Dans le sujet de thèse tel qu’il était formulé au départ, le concept de SE était central et se trouvait à la convergence des attentes des partenaires opérationnels (PNC, MAB) et des instituts de recherche (INRA, financeur de la thèse). Une des questions du sujet de thèse tel qu’il était formulé initialement était : « Quels sont les intérêts et les limites du concept de SE pour penser l'action collective à l'échelle des territoires, notamment par rapport à d'autres notions comme la solidarité écologique ? ». Au grès des moments forts de la thèse (réunions du projet SECOCO, colloques scientifiques, comités de thèse) et surtout de l’itération entre les phases de terrain et les phases d’exploration théorique, la place du concept de SE a évolué. Ce dernier est passé d’objet d’étude à outil conceptuel au service de l’analyse et de la modélisation. Le concept de solidarité écologique, quant à lui, a été mis en regard avec le concept de SE dans le cadre du projet SECOCO. Dans le cadre de la thèse, nous ne l’avons pas mobilisé directement, car le choix de mobiliser le concept de SE nous a amené à nous situer de facto dans un certain type de métaphore, qu’il était difficile de remettre en question dans le temps et le cadre de la thèse, comme nous l’expliquons dans la section 3.6.1. Toutefois, ce cadre montre aussi des limites de notre cadre, que le concept de solidarité écologique pourrait permettre de dépasser, comme nous le présentons dans la section 3.6.4. Parallèlement, le concept d’état de référence s’est imposé à la lecture de la littérature et au fur à mesure de l’exploration des données de terrain comme un concept complémentaire à celui de SE pour se saisir de la question des représentations et des choix sociaux liés aux dynamiques paysagères.

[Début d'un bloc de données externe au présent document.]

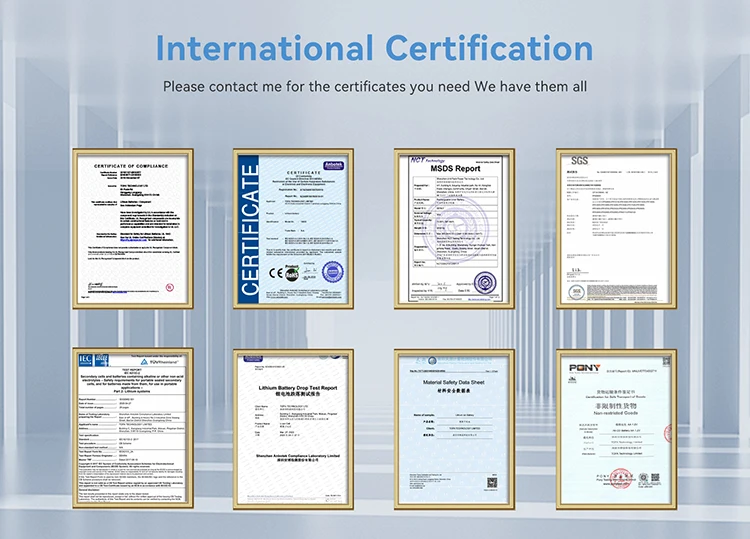Click the International Certification heading
750x539 pixels.
(x=375, y=48)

Dans cette section, nous proposons un retour réflexif sur notre usage du concept de SE. Puis, nous revenons sur la contribution de ce concept dans une démarche qualitative de géographie humaine, ainsi que sur sa portée opérationnelle. Enfin, nous revenons sur la question de la métaphore du concept de SE, en montrant ses implications et ses limites et en esquissant des axes possibles pour des recherches ultérieures.